Give Microsoft credit for announcing what they're going to do, then doing it -- or at least planning on doing it, if the website hijinks of Monday, November 14, are any indication. Today, briefly, a page went live announcing that Visual Studio would be made available for the Mac platform. This is a big deal because it's one more sign that Microsoft is pushing its constellation of products and services away from a Windows-centric world.
Platform agnosticism -- the notion that it should not matter which OS your software runs on, it just matters that you can work on whatever device or machine you need to -- is everywhere, especially in the development community. When Microsoft bought Xamarin Studio, they were buying into that idea. In practical terms, if Microsoft's got a built-in audience of people who were used to Xamarin, then that helps Microsoft expand its mobile apps space; the developers can more easily write something that works in macOS/iOS and Windows.

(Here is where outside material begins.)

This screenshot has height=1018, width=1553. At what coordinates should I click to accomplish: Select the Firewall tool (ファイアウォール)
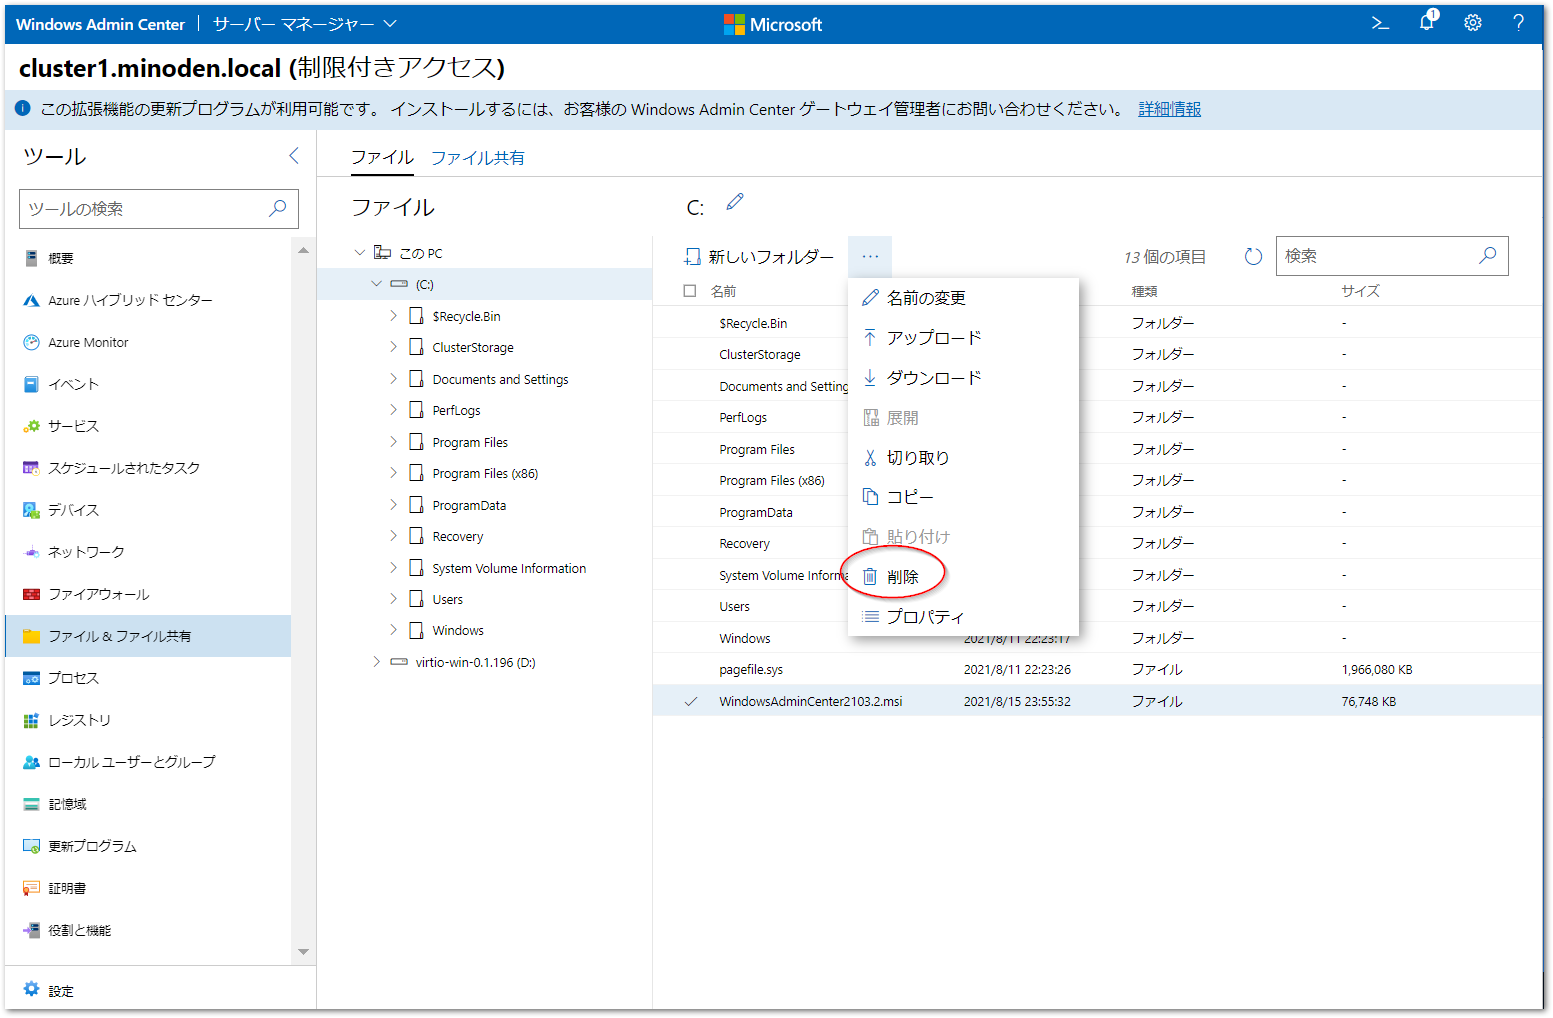coord(96,593)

But the long-term play here is not "We'll fool people into developing for Windows." The long-term play is the same one that's been articulated in earnings calls and even keynotes: Microsoft is moving away from the desktop operating system as the driver of its revenue and the font of its ingenuity. It's going all-in on a business model where user adoption is predicated on cloud and mobile use, not desktop share.
And on Wednesday -- when we're likely to see that yanked page back up -- we'll see if Microsoft sticks to the message they've been sending: Platforms are merely a detail in a mobile-first, cloud-first world.